Durante o jogo, o árbitro usou avaliações diferentes em jogadas parecidas. Ainda no primeiro tempo, deixou de aplicar o cartão amarelo no zagueiro Rever, que cometeu falta dura no meia-atacante Luciano, pouco depois de advertir o volante Dudu, com o cartão em jogada semelhante. Pior ainda foi o pênalti inexistente marcado contra o América e defendido pelo goleiro Flávio. E, para completar a lambança, ele anulou um gol legítimo de Fábio Júnior, alegando impedimento na jogada.

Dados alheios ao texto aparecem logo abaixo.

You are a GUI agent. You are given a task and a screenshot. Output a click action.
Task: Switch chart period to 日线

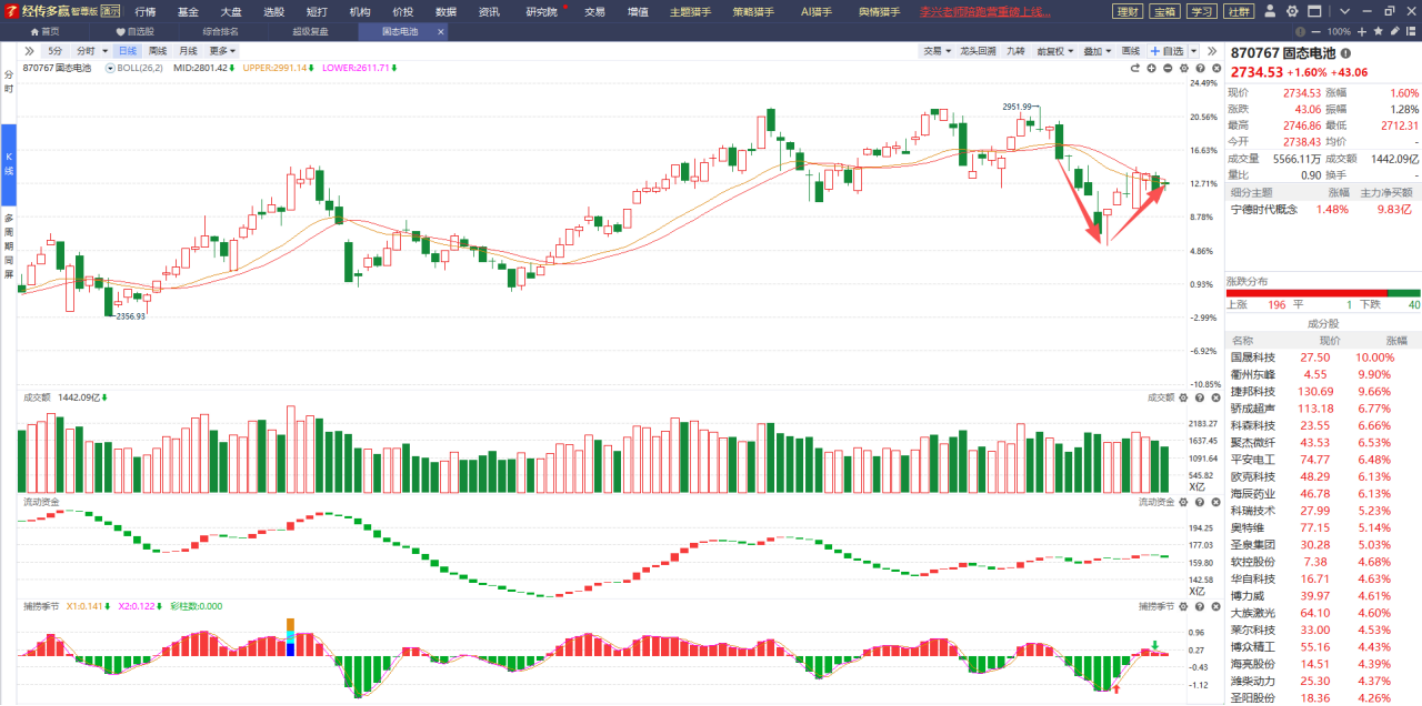[127, 51]
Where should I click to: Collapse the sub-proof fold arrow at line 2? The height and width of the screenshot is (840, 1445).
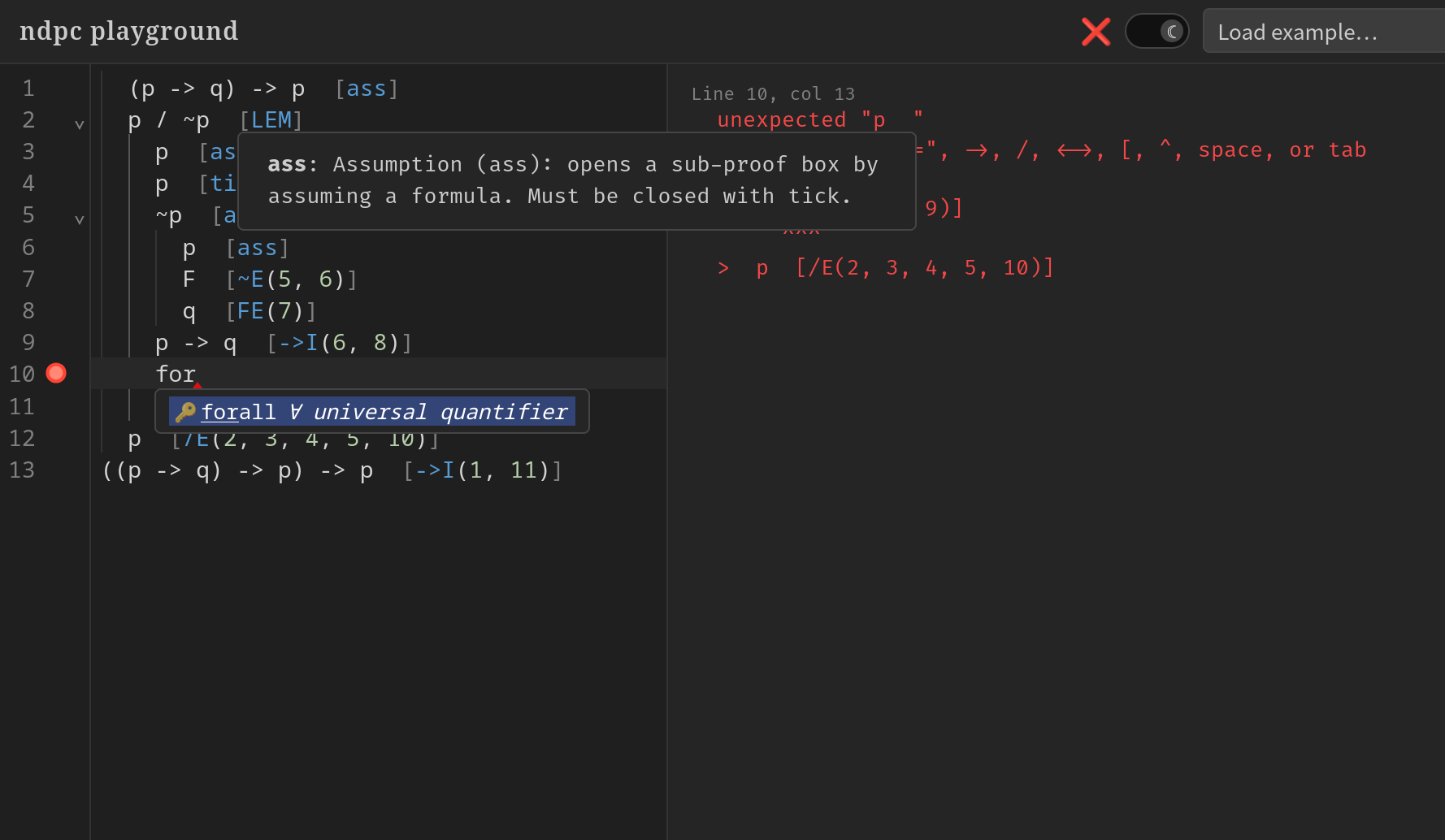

“Não gosto de falar de arbitragem, mas não posso deixar de falar. Para nós, que somos mineiros, é muito triste você ver terminar o ano e a gente não ter um árbitro de destaque dentro do futebol mineiro. Isso me entristeceu muito. Eu quero sempre o melhor para o futebol daqui. Acho que esse árbitro foi infeliz, primeiro por marcar o pênalti para o Atlético e segundo por ir na onda do bandeirinha e anular o gol do Fábio Júnior. Não vou falar que ele estava mal intencionado. E uma infelicidade maior ainda foi ele ter me expulsado, pois não disse nada. No lance, falei para o Camilo que não precisava ter feito a falta no campo de ataque. Então, quer dizer que ele estava com uma vontade muito grande de me tirar do jogo. Não sei o motivo dessa raiva, nunca cheguei aqui e falei mal de arbitragem. Pelo contrário, torço muito para que a arbitragem mineira cresça para que amanhã tenhamos árbitros daqui apitando as grandes decisões no futebol brasileiro", lamentou Mauro Fernandes.